The download endpoint
Skills need to be installable, not just readable. The /skills/[slug]/raw endpoint returns the raw Markdown as text/plain, also x402-gated:
# Agent-side installation (x402 client handles payment automatically)
curl -s https://mondello.dev/skills/cf-dns-stuck-cache/raw \
> ~/.claude/skills/cf-dns-stuck-cache/skill.md The agent downloads the skill, writes it to disk, and it's active for all future sessions. One purchase, permanent access. The seller gets $0.10, the buyer gets operational knowledge that saves them hours.
Why the math works
A skill costs $0.10 to buy and $0.00001 to serve (one Cloudflare Worker invocation returning cached text). That's a 99.99% margin.
If 100 agents download one skill per day, that's $10/day, $300/month. For four Markdown files that I wrote in an evening while solving real problems. The marginal cost of adding a fifth skill is writing the Markdown — zero infrastructure, zero ops, zero customer support.
The real question is whether enough agents will ship with x402 clients to make the market liquid. Today, it's early. But the protocol is simple, the facilitator is live, and every agent that supports it can buy from every seller that supports it without any marketplace intermediary taking a cut.
What I didn't build
I didn't build a custom payment flow. I didn't build a user account system. I didn't build a download manager. I didn't build an analytics dashboard for sales. I didn't build a license key system.

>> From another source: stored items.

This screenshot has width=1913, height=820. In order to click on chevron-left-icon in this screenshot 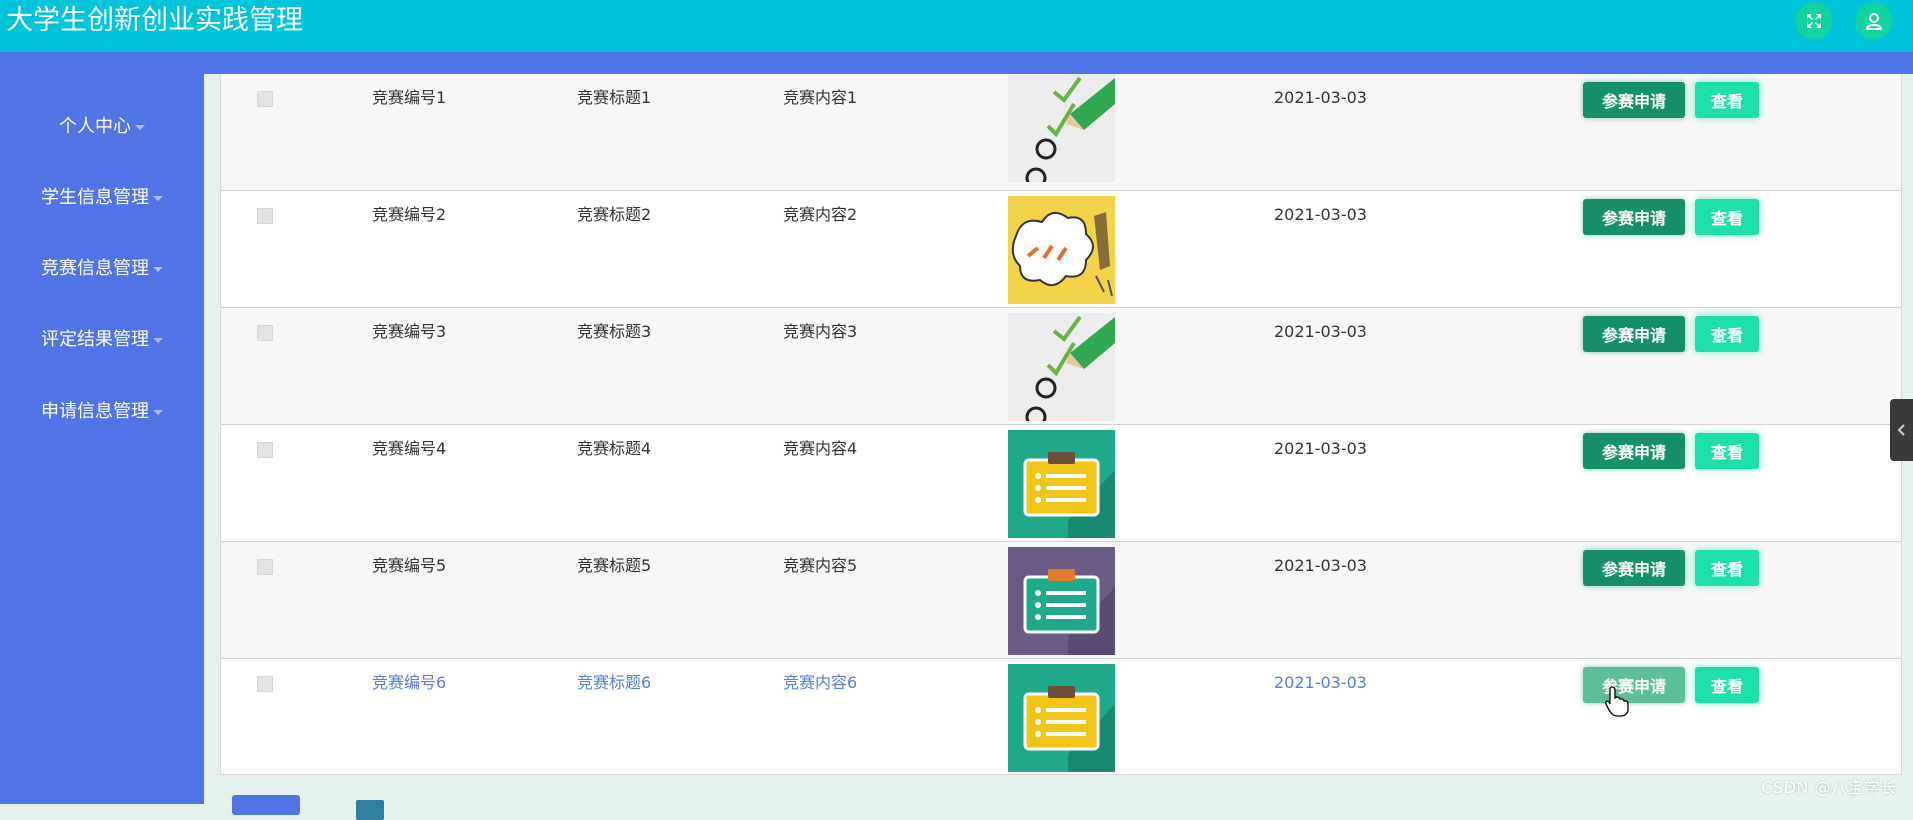, I will do `click(1901, 430)`.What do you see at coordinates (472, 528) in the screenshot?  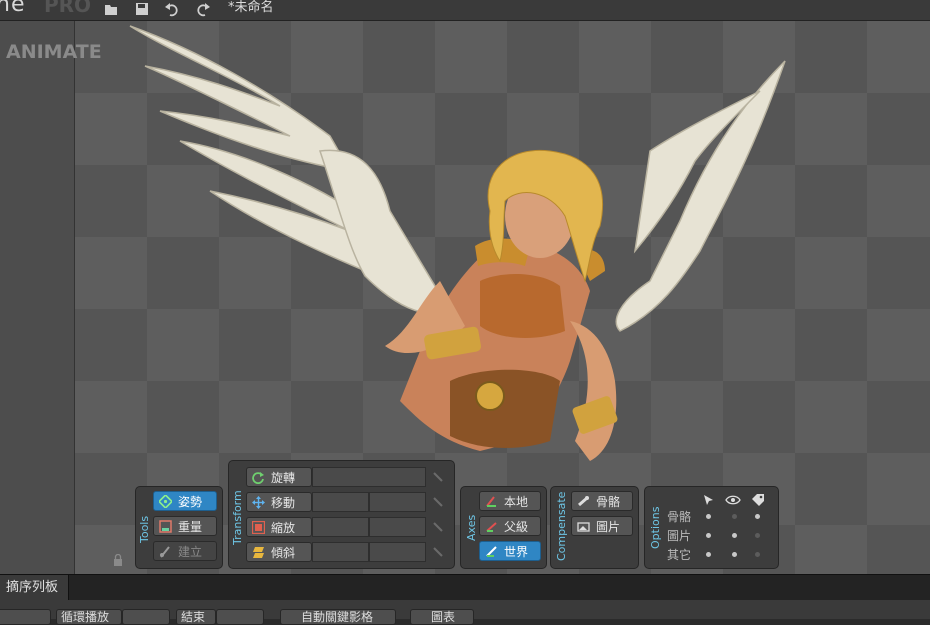 I see `axes-panel-label: Axes` at bounding box center [472, 528].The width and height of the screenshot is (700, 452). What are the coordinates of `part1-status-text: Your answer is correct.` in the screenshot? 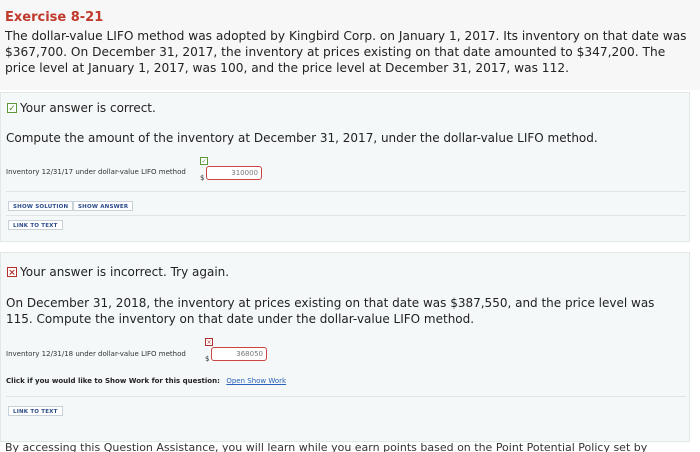 It's located at (88, 108).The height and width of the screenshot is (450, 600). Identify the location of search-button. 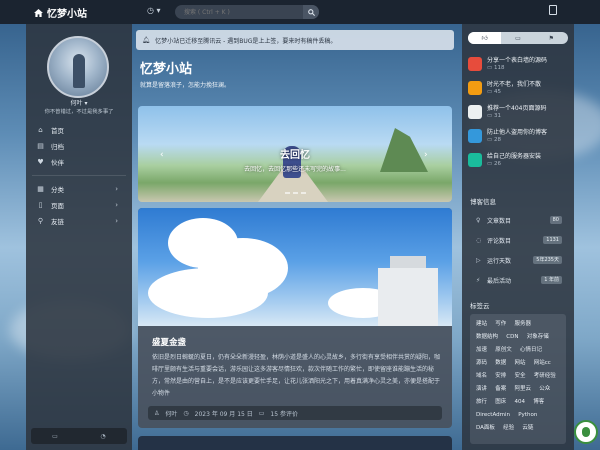
(311, 12).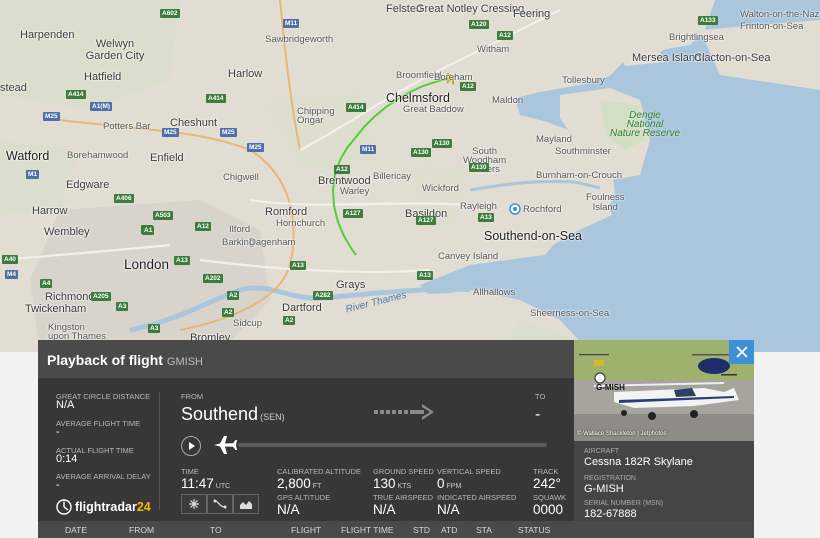 The image size is (820, 538). I want to click on map-label-brightlingsea: Brightlingsea, so click(696, 38).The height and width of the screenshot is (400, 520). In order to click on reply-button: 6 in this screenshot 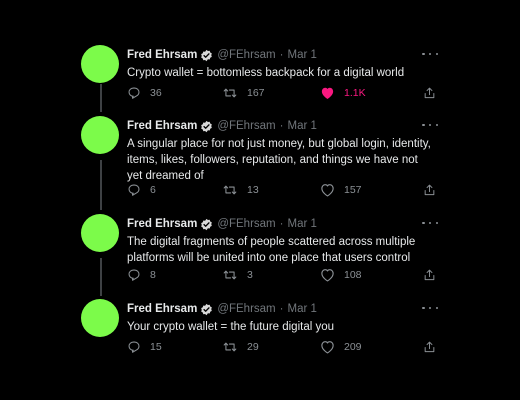, I will do `click(142, 190)`. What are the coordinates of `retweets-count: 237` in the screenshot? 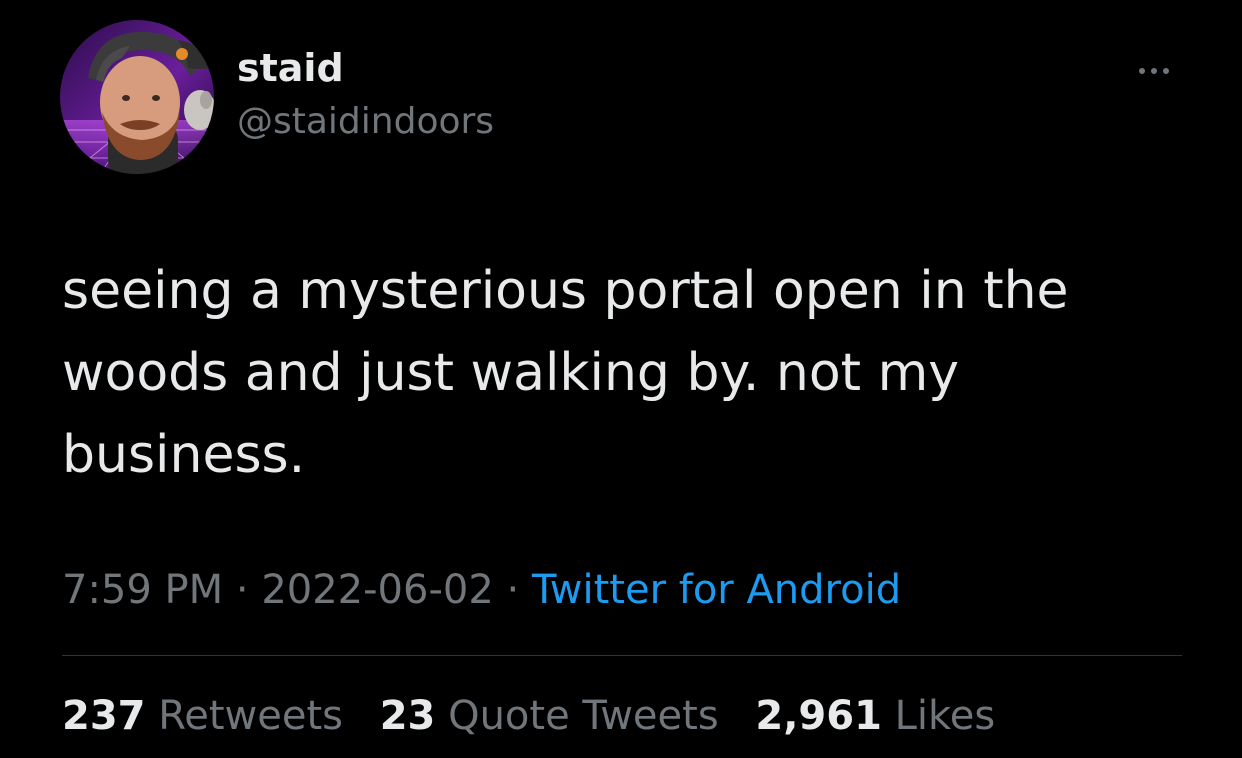 It's located at (104, 716). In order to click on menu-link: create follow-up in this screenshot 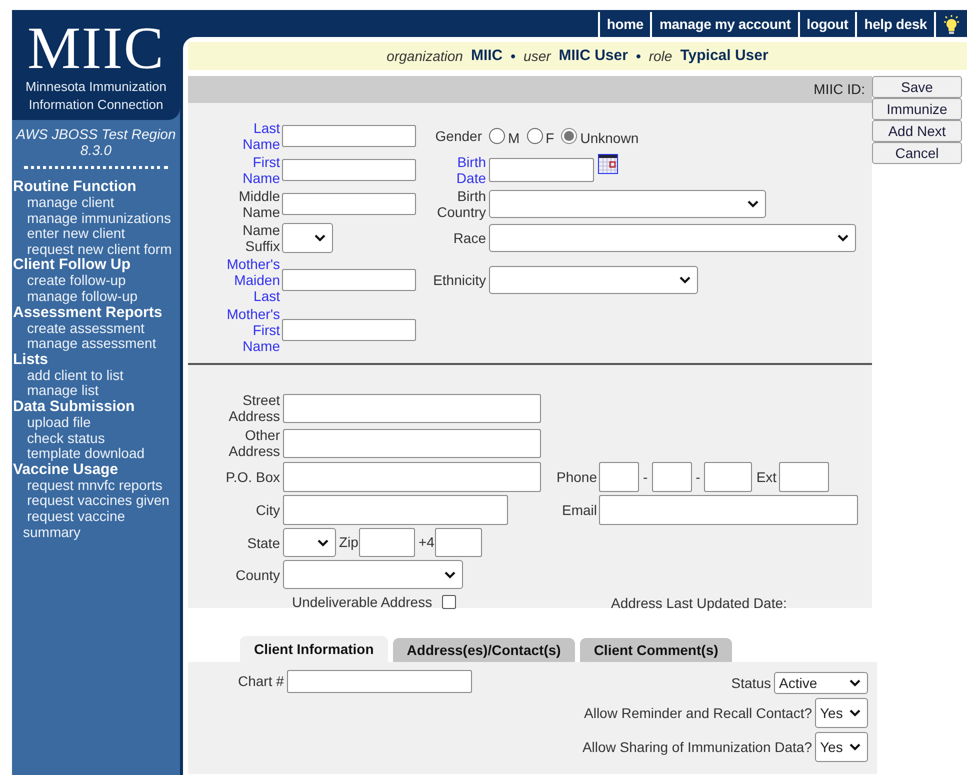, I will do `click(96, 281)`.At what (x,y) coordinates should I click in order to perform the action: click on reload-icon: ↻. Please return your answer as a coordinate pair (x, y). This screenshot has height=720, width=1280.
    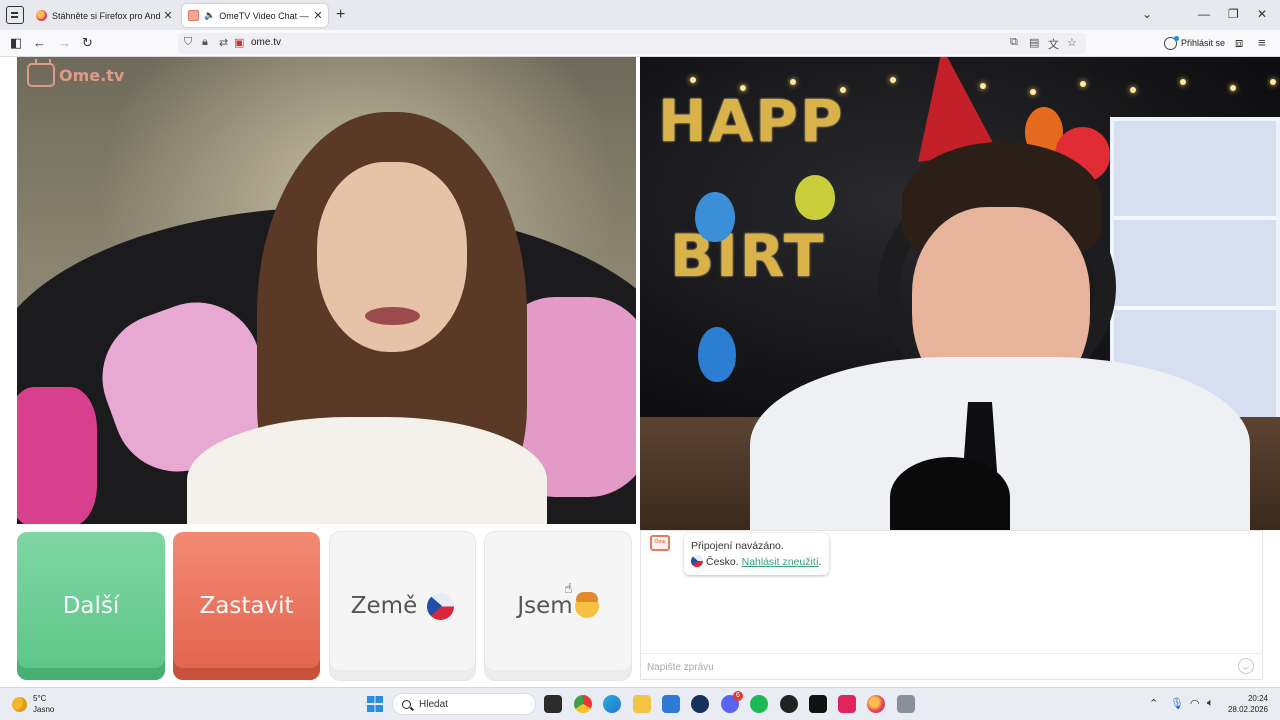
    Looking at the image, I should click on (88, 43). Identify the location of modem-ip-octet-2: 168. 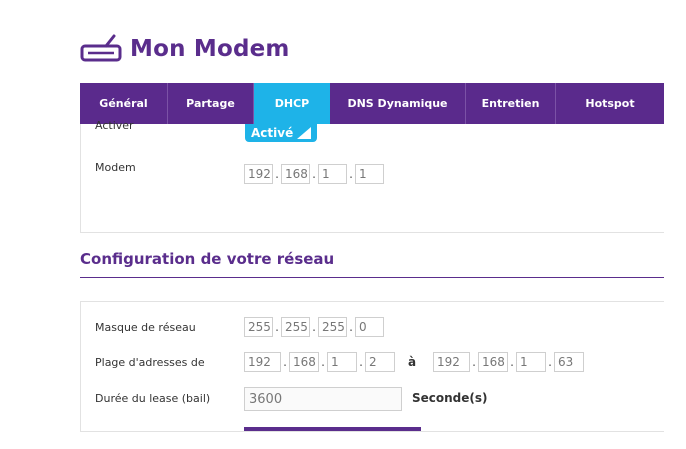
(296, 174). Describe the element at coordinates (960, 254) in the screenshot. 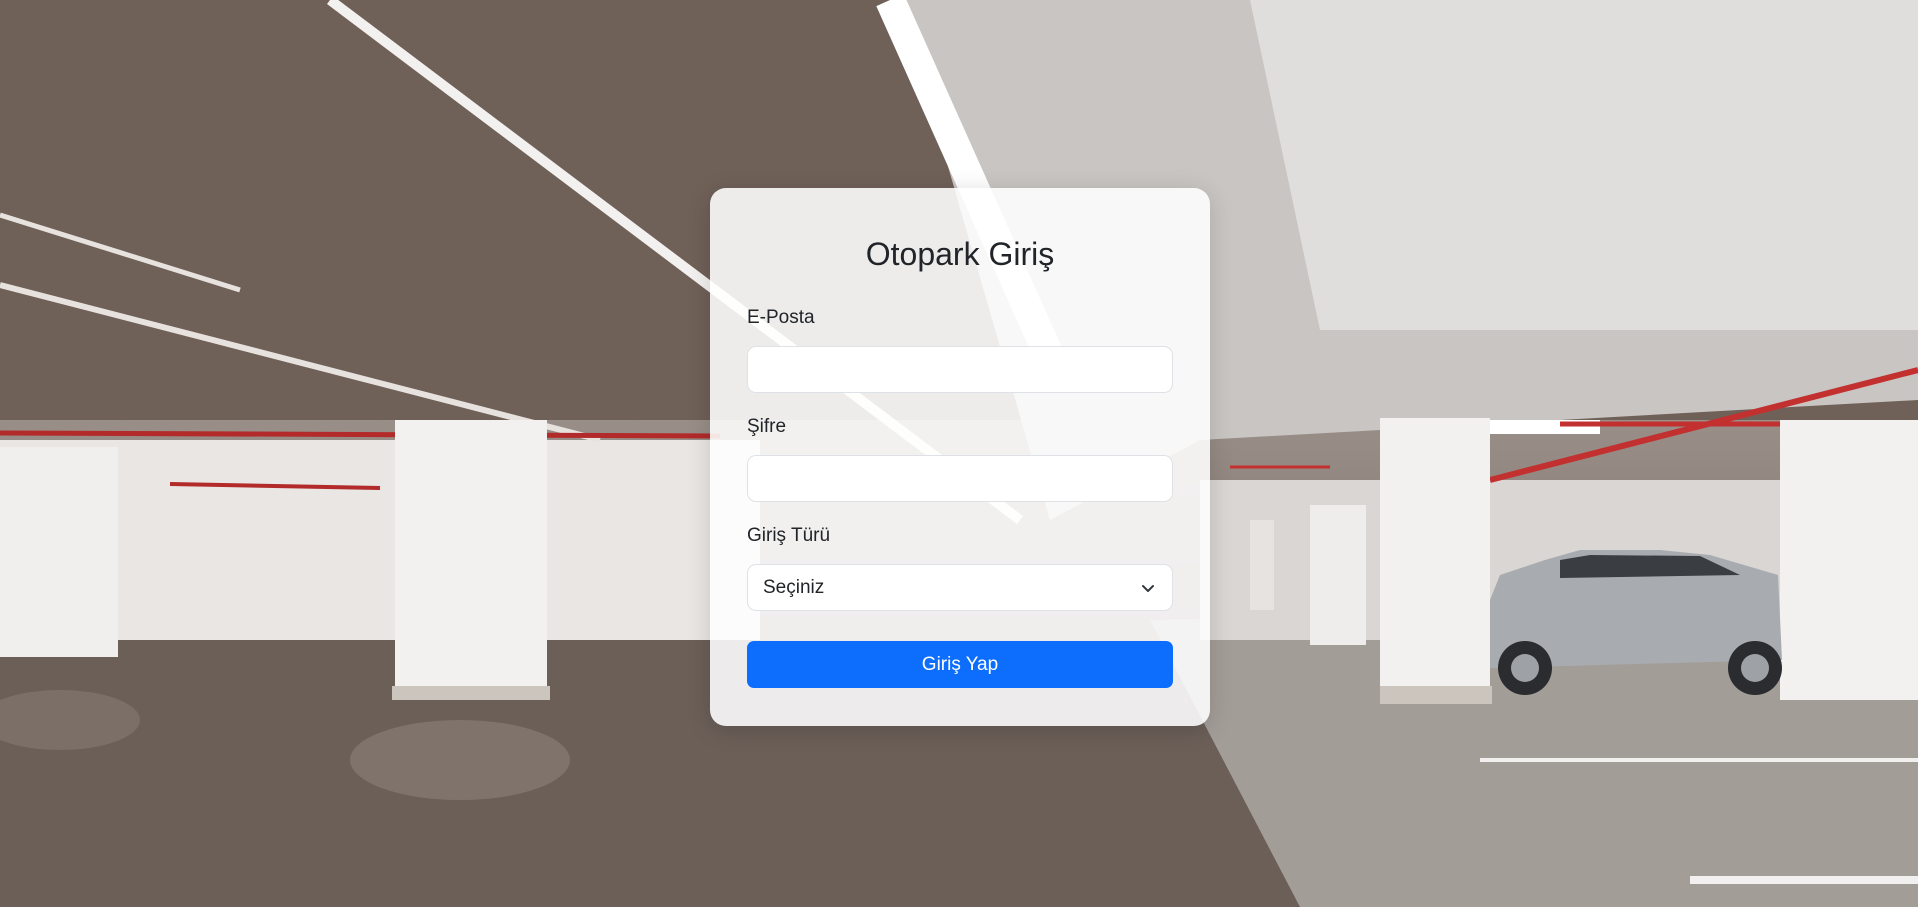

I see `page-title: Otopark Giriş` at that location.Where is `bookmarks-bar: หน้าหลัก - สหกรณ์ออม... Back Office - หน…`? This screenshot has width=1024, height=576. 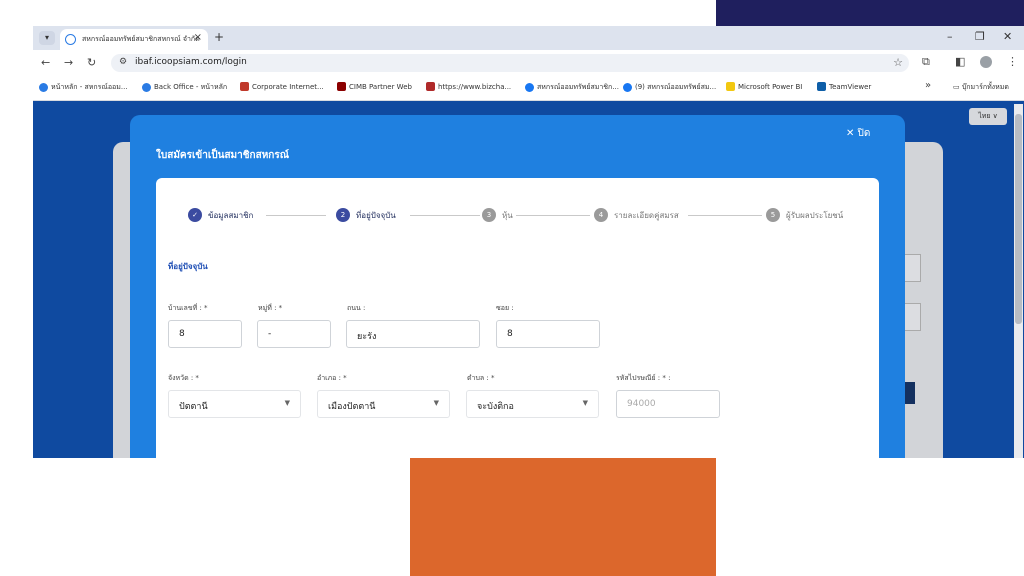 bookmarks-bar: หน้าหลัก - สหกรณ์ออม... Back Office - หน… is located at coordinates (528, 88).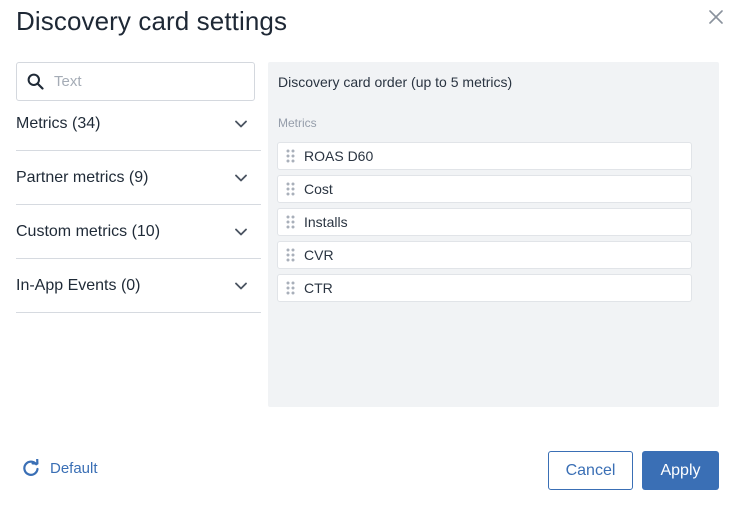 Image resolution: width=738 pixels, height=505 pixels. What do you see at coordinates (31, 468) in the screenshot?
I see `reset-icon` at bounding box center [31, 468].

All of that is either handled by x402 (payment), EmDash (content management, admin UI, analytics hooks), or unnecessary (license keys for a $0.10 product are pure overhead).
The entire marketplace is: 1. An EmDash content collection called "skills" with title, content, price, and raw_markdown fields 2. Three Astro page templates: listing, detail (x402-gated), and raw download (x402-gated) 3. The x402 integration in astro.config.mjs pointing at my hardware wallet
If you have an EmDash blog, you can add a skills marketplace in about fifteen minutes. The hardest part is writing skills worth buying.
What's next
I'm writing more skills as I build more things. Every time I solve a non-obvious problem — a deployment footgun, an API integration pattern, a debugging sequence — it becomes a skill. The blog post explains the problem for humans; the skill teaches the solution to agents.
The skills are at mondello.dev/skills . The source for everything, including the plugins and the marketplace pages, is at github.com/integrate-your-mind/mondello-dev .
If you write skills worth buying, x402 will find the buyers.